Plût au ciel que tu fusses dans un état où tu eusses besoin de moi !

LE PÈRE.

Fais mieux, épouse plusieurs femmes, afin qu’elles meurent pour te faire vivre plus longtemps.

Après cette scène, un domestique vient parler tout seul de l’arrivée d’Hercule. « C’est un étranger, dit-il, qui a ouvert la porte lui-même, s’est d’abord mis à table ; il se fâche de ce qu’on ne lui sert pas assez vite à manger, il remplit de vin à tout moment sa coupe, boit à longs traits du rouge et du paillet, et ne cesse de boire et de chanter de mauvaises chansons qui ressemblent à des hurlements, sans se mettre en peine du roi et de sa femme que nous pleurons. C’est sans doute quelque fripon adroit, un vagabond, un assassin ».
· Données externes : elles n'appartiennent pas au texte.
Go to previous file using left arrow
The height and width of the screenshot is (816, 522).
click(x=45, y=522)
Il peut être assez étrange qu’on prenne Hercule pour un fripon adroit ; il ne l’est pas moins qu’Hercule, ami d’Admète, soit inconnu dans la maison. Il l’est encore plus qu’Hercule ignore la mort d’Alceste, dans le temps même qu’on la porte au tombeau.
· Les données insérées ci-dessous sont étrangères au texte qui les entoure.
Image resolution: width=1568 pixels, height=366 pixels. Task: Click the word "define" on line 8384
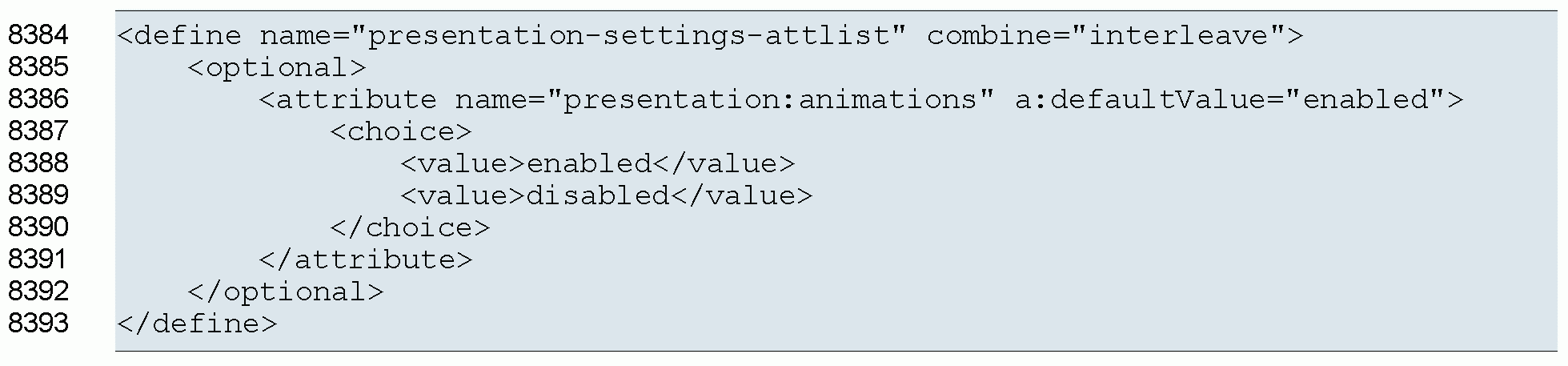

Il ne faut pas disputer des goûts ; mais il est sûr que de telles scènes ne seraient pas souffertes chez nous à la Foire.

Brumoy, qui nous a donné le Théâtre des Grecs, et qui n’a pas traduit Euripide avec une fidélité scrupuleuse, fait ce qu’il peut pour justifier la scène d’Admète et de son père ; on ne devinerait pas le tour qu’il prend.

Il dit d’abord que « les Grecs n’ont pas trouvé à redire à ces mêmes choses qui sont à notre égard des indécences, des horreurs ; qu’ainsi il faut convenir qu’elles ne sont pas tout à fait telles que nous les imaginons ; en un mot, que les idées ont changé ».

On peut répondre que les idées des nations policées n’ont jamais changé sur le respect que les enfants doivent à leurs pères.

« Qui peut douter, ajoute-t-il, que les idées n’aient changé en différents siècles sur des points de morale plus importants ? »

On répond qu’il n’y en a guère de plus importants.

« Un Français, continue-t-il, est insulté ; le prétendu bon sens français veut qu’il coure les risques du duel, et qu’il tue ou meure pour recouvrer son honneur. »

On répond que ce n’est pas le seul prétendu bon sens français, mais celui de toutes les nations de l’Europe sans exception.